[Excerpts from a dataset]
%%

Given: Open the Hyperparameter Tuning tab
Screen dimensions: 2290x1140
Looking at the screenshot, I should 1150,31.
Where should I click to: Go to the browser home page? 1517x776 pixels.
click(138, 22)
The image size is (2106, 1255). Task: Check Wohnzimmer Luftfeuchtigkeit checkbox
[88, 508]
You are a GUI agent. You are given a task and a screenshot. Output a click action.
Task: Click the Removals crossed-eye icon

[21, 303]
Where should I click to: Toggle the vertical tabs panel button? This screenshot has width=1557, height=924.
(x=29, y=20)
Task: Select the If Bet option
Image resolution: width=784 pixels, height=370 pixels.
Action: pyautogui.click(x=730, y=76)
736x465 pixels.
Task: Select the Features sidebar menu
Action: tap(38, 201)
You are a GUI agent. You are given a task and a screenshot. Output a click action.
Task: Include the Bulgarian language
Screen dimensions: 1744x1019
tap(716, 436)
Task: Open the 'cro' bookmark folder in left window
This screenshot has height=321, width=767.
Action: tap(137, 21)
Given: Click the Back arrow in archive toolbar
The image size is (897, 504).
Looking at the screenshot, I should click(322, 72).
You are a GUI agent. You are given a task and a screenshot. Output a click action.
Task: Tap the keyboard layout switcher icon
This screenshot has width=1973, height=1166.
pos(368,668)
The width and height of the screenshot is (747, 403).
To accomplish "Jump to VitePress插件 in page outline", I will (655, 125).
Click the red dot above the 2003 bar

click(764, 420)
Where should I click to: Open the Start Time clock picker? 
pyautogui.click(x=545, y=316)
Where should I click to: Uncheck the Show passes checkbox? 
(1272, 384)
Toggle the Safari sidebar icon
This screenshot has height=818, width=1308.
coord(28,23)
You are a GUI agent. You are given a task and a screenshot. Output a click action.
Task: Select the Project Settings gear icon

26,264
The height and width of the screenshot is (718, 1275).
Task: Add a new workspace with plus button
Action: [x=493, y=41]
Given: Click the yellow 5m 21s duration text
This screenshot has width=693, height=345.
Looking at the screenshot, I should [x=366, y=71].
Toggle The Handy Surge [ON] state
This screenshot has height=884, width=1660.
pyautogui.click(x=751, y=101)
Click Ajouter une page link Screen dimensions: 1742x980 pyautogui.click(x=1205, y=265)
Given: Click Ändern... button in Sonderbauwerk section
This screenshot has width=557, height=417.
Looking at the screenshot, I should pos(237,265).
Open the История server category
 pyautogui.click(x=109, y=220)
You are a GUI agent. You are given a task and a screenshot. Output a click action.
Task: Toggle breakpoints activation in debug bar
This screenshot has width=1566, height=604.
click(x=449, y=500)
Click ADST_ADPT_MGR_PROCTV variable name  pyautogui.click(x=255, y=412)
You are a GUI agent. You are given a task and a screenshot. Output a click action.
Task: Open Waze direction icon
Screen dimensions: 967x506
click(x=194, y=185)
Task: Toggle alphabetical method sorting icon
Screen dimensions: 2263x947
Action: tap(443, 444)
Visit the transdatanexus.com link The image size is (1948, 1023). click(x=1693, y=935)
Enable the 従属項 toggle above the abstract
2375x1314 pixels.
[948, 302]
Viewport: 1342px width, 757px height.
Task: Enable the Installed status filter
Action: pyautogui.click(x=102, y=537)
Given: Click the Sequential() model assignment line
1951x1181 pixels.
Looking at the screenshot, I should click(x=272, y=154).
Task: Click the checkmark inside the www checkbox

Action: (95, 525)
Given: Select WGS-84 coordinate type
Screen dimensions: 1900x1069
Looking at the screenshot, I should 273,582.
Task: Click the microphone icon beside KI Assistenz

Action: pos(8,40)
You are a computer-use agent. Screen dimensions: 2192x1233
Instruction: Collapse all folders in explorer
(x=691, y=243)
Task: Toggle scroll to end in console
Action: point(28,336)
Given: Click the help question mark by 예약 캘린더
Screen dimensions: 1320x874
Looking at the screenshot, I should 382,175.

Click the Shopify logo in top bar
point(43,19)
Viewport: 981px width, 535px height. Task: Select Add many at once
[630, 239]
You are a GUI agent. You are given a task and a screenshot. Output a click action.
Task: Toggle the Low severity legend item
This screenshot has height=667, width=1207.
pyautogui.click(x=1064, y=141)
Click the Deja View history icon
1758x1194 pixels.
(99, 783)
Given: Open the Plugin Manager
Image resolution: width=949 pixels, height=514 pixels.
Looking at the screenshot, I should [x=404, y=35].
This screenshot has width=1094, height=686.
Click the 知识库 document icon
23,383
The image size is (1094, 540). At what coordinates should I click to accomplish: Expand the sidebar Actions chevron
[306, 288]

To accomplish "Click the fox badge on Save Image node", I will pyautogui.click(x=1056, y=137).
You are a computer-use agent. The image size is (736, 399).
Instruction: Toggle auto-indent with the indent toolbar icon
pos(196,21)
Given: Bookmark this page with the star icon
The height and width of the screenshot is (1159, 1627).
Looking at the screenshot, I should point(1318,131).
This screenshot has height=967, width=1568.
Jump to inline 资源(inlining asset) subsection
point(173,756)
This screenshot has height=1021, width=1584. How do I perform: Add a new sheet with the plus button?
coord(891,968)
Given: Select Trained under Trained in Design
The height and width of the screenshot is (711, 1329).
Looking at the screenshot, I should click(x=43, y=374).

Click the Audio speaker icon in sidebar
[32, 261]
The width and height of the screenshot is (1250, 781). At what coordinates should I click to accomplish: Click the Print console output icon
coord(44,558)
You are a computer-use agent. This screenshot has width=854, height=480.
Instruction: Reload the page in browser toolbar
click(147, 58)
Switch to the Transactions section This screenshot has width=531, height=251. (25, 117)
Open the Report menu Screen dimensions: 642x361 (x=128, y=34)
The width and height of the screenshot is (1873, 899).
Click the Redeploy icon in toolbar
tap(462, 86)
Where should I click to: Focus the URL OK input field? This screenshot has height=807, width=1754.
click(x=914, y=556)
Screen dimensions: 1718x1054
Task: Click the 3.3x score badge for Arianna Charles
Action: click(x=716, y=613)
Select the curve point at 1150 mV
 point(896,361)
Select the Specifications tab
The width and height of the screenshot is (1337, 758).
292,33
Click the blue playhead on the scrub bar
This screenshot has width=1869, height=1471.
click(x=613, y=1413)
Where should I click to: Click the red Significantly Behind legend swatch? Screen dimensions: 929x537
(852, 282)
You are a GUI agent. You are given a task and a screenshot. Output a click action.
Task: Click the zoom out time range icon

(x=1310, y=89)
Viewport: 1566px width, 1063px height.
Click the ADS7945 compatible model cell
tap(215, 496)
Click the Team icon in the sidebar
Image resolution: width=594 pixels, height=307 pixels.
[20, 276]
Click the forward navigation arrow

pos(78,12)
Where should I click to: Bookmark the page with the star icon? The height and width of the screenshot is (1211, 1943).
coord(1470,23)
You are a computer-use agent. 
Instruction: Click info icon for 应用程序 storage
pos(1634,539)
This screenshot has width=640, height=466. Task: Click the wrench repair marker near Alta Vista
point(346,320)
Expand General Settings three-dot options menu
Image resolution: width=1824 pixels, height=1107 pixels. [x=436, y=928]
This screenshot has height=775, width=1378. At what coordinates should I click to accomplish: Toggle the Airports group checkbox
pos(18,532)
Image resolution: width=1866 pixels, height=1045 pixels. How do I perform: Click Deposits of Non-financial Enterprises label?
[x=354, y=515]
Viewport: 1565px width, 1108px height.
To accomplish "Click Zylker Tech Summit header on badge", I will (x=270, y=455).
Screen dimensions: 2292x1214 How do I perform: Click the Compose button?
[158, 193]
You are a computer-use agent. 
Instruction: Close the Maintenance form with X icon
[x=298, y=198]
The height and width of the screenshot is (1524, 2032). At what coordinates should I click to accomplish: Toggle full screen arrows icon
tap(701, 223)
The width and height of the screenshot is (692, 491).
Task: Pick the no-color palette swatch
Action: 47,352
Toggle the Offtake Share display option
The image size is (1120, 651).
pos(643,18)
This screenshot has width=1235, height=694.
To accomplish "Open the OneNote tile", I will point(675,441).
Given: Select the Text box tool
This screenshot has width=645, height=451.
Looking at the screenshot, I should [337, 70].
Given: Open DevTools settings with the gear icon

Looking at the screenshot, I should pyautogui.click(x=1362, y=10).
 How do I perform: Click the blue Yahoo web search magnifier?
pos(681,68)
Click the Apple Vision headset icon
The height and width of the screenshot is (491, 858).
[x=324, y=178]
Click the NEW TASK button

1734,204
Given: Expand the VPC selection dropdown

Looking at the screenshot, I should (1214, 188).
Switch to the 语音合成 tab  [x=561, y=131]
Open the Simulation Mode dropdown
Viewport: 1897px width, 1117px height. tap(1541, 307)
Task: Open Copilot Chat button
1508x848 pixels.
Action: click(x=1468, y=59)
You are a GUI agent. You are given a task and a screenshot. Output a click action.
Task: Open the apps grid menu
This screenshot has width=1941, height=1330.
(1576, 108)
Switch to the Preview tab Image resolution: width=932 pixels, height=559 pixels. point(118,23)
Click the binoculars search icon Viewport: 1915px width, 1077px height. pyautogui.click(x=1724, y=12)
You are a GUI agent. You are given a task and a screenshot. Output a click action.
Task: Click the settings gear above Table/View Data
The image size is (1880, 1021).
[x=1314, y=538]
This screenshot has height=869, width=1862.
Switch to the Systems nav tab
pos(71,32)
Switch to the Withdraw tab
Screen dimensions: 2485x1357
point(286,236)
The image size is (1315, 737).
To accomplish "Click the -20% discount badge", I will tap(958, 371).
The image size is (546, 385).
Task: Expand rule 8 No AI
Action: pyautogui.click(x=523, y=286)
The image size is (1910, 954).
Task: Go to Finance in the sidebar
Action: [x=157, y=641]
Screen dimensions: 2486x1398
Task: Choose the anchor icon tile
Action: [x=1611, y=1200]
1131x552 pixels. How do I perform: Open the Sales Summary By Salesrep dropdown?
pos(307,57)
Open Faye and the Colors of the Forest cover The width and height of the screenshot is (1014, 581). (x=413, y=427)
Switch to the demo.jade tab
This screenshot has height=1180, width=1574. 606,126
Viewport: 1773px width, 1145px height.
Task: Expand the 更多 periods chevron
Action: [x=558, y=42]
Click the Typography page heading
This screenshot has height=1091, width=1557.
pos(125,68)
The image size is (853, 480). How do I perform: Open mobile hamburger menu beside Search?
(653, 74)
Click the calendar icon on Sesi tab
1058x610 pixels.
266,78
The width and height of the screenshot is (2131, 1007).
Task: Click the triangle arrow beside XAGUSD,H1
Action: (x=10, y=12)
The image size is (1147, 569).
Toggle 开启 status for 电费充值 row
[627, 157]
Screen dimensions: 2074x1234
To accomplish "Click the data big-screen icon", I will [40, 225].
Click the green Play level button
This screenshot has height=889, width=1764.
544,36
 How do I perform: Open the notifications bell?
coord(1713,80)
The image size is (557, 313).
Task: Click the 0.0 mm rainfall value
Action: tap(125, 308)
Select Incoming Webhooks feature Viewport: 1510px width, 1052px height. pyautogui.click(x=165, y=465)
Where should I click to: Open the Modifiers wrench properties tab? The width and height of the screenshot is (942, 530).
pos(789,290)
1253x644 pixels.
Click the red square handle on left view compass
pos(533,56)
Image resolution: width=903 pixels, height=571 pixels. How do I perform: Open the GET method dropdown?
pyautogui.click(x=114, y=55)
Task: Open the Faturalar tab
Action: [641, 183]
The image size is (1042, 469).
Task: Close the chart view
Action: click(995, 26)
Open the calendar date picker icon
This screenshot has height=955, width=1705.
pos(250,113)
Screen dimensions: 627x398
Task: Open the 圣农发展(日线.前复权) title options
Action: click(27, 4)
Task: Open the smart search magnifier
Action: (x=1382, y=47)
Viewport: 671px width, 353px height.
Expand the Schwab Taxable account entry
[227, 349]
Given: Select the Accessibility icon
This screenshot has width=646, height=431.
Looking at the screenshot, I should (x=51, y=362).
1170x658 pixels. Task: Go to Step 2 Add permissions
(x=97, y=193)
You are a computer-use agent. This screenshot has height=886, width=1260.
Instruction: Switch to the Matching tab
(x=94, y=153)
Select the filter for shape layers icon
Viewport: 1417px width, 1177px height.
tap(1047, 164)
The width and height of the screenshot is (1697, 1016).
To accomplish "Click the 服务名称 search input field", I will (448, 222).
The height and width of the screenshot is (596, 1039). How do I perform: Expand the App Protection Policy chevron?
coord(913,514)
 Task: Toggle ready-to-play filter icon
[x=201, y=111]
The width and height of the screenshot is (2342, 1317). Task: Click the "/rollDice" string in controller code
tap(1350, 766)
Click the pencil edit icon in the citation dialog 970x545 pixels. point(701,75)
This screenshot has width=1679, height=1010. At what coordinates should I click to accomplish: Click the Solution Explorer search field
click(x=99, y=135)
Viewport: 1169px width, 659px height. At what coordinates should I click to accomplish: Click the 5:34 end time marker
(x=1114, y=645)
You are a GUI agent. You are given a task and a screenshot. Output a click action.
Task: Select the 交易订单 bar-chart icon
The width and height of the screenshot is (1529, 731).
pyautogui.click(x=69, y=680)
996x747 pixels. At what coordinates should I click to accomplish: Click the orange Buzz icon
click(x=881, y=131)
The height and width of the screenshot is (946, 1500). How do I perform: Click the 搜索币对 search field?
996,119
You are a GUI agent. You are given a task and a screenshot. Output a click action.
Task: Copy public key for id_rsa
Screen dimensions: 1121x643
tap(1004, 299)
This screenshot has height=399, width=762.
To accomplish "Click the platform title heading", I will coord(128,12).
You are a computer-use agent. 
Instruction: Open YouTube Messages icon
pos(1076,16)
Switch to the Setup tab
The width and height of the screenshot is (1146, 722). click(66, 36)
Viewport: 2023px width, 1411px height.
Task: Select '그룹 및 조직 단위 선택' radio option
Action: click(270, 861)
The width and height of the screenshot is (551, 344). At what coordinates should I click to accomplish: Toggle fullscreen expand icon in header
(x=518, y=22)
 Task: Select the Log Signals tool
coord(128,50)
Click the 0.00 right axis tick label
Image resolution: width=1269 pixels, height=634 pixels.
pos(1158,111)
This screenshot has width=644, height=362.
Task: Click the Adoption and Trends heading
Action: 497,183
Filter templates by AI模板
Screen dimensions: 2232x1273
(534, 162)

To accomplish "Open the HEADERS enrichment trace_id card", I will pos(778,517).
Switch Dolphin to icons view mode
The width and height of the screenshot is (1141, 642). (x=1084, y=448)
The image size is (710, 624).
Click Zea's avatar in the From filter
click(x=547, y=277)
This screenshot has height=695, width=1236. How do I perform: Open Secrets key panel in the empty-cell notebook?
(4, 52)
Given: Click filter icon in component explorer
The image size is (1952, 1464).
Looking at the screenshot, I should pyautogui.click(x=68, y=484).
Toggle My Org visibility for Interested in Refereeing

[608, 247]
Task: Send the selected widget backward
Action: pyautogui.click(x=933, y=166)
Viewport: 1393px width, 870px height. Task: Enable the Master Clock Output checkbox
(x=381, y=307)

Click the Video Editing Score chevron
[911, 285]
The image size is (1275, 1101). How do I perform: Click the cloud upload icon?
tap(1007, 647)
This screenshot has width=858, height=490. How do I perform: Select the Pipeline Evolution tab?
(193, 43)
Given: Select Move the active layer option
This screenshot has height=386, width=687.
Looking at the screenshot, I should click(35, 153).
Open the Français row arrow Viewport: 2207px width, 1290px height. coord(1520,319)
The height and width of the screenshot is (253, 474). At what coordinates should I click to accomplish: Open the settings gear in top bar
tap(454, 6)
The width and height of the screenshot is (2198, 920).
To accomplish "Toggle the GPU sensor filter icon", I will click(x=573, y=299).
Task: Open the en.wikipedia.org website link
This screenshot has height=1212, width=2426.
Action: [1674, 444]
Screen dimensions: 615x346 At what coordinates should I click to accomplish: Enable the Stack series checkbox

%%

» **Task prompt**
When a line among the entries contains "link", pull that line out.

» **Solution to this exercise**
Click Ajouter une page link Screen dimensions: 1742x980 pyautogui.click(x=1205, y=265)
Visit the transdatanexus.com link The image size is (1948, 1023). click(x=1693, y=935)
Task: Open the en.wikipedia.org website link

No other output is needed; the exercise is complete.